Hanadi Tayseer Jaradat
October 4, 2003
On October 4, 2003, Hanadi Tayseer Jaradat, a 29 year old attorney from Jenin detonated a bomb in a restaurant in Haifa, Israel killing herself, 19 Israelis and injuring 50 others. Hanadi Tayseer Jaradat wrapped her waist with explosives and fought her way past a security guard at a restaurant. Hanadi Tayseer Jaradat was a single woman whose younger brother Fadi, a 25-year-old, and older cousin, 34-year-old Salah had been killed by Israeli forces in the raid on Jenin in June of 2003. Her family said she did not tell anyone where she was going and they assumed she was on her way to the law office in Jenin where she worked.
Reem Salih al-Rayasha
January 14, 2004
On the morning of January 14, 2004, a freedom fighter of the Al-Aqsa Martyrs Brigades, a 21 year old mother of two children, detonated a bomb at the Erez border check point between Israel and the Gaza Strip killing four Israeli soldiers. The female Palestinian martyr, Reem Salih al-Rayasha of Gaza City, was a university student with two children, ages 1 and 4 whom she loved dearly. She made the ultimate sacrifice for the freedom and independence of the Palestinian people.
Zeinab Abu Salem
September 22, 2004
Zeinab Abu Salem is the eighth Palestinian woman martyr to carry out a suicide bombing mission in an effort to liberate Palestine. Abu Salem, age 18, blew herself up near a hitch-hiking post in Jerusalem killing two Israeli border police and wounding 17 others.

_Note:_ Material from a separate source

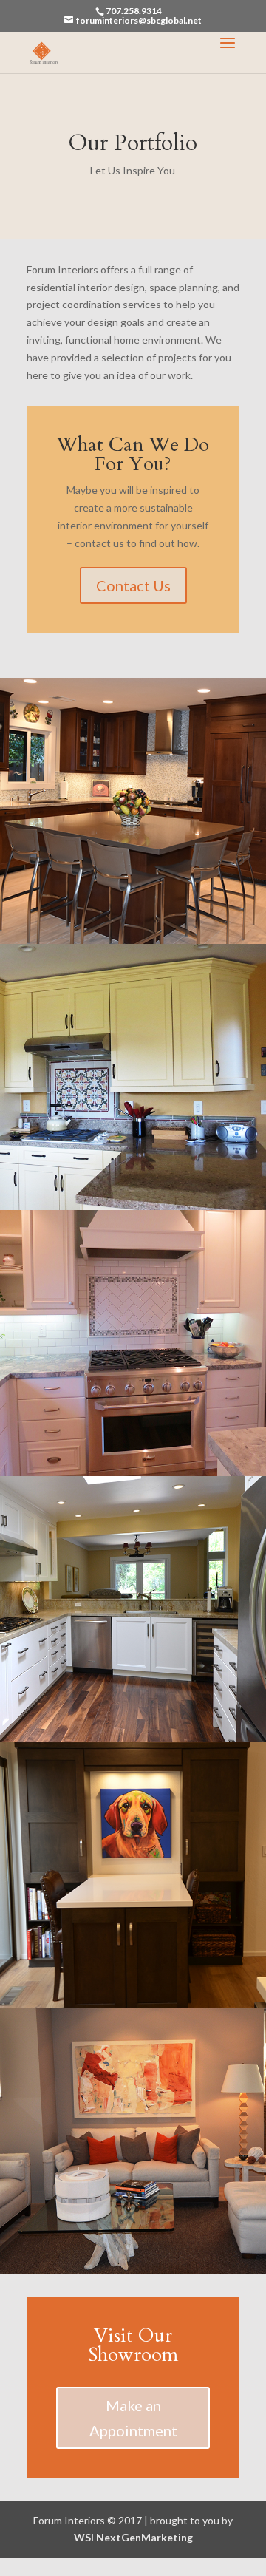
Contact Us (133, 585)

The blast tore through the mainly Jewish district of French Hill in Arab East Jerusalem, captured by Israel in the 1967 Middle East war and annexed in a move not recognised internationally. Relatives of Zeinab Abu Salem had little time to absorb the shock. They rushed to empty the family home in the Palestinian refugee camp of Askar near the West Bank city of Nablus, expecting Israeli bulldozers to soon come to demolish it. "I don't know what's happening," said Abu Salem's 12-year-old brother Tarek, in disbelief that his sister had died. "I don't know where she is. She isn't at home." Family members said they had known nothing of Abu Salem's plans for the attack. Her father Ali, recovering from surgery to open clogged arteries, collapsed and was taken to hospital after learning of his daughter's death. Relatives said Abu Salem had just passed high school graduation exams and had spoken of entering university. Minutes later, Abu Salem's mother also passed out and was rushed to a local hospital. "Oppression is everywhere," said her uncle Mustafa Shinawi, 55. "Every Palestinian finds his own suitable way to protest the Israeli oppression."